According to the recent Kaspersky Incident Response analyst report, long-lasting attacks that persist for more than a month accounted for 35,2% of the total attacks in 2024.
The report indicates that the average duration of long-lasting cyberattacks, measured in median days, is 253 days. In response to these incidents, the median duration of incident response efforts was found to be 50 hours, showcasing the complexity and challenge in mitigating the impact of such attacks.
The primary impacts of long-lasting cyberattacks were identified as data encryption and leakage, posing significant risks to organisations. The initial vectors for these attacks predominantly include exploits targeting public-facing applications, leveraging trusted relationships and utilising valid accounts.
“Understanding the evolving landscape of cyber threats is crucial for any organisation striving to safeguard its assets and processes. Our findings reveal that the resilience of cybercriminals grows as technology advances, pushing organisations to not only respond but also to anticipate and adapt their security measures proactively,” comments Konstantin Sapronov, head of Global Emergency Response Team at Kaspersky.

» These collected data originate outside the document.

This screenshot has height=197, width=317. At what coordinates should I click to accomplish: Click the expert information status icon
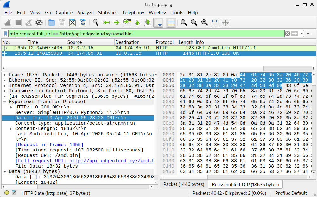click(7, 193)
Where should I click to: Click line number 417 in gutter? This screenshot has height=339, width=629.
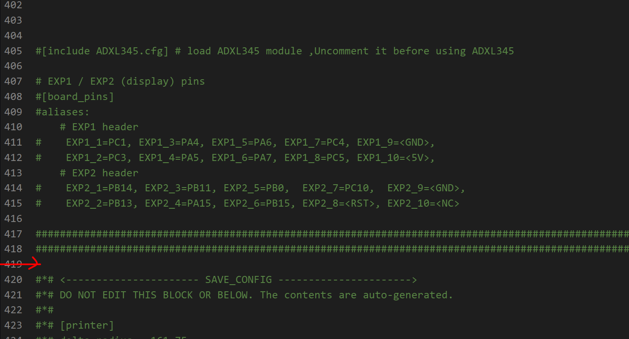13,234
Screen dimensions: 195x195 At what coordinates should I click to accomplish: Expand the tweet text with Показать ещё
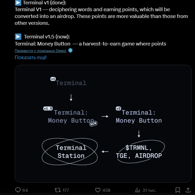(x=31, y=57)
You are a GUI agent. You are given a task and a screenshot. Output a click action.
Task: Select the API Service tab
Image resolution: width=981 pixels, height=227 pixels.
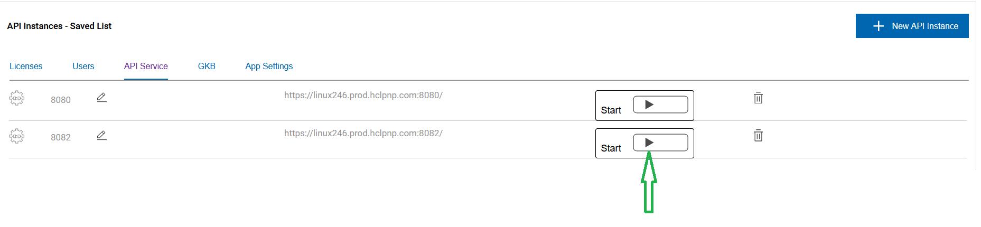pos(146,66)
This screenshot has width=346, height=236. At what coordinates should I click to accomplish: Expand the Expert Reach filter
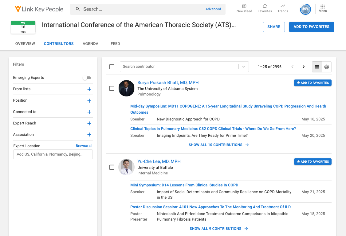89,124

The Kaspersky Incident Response analyst report offers detailed analysis of cyberattacks that Kaspersky investigated in 2024. It draws upon information from organisations that required assistance during security incidents and identifies emerging trends in threats across different industries and regions. This report serves as a valuable resource for organisations looking to improve their security operations and prepare for future incidents effectively.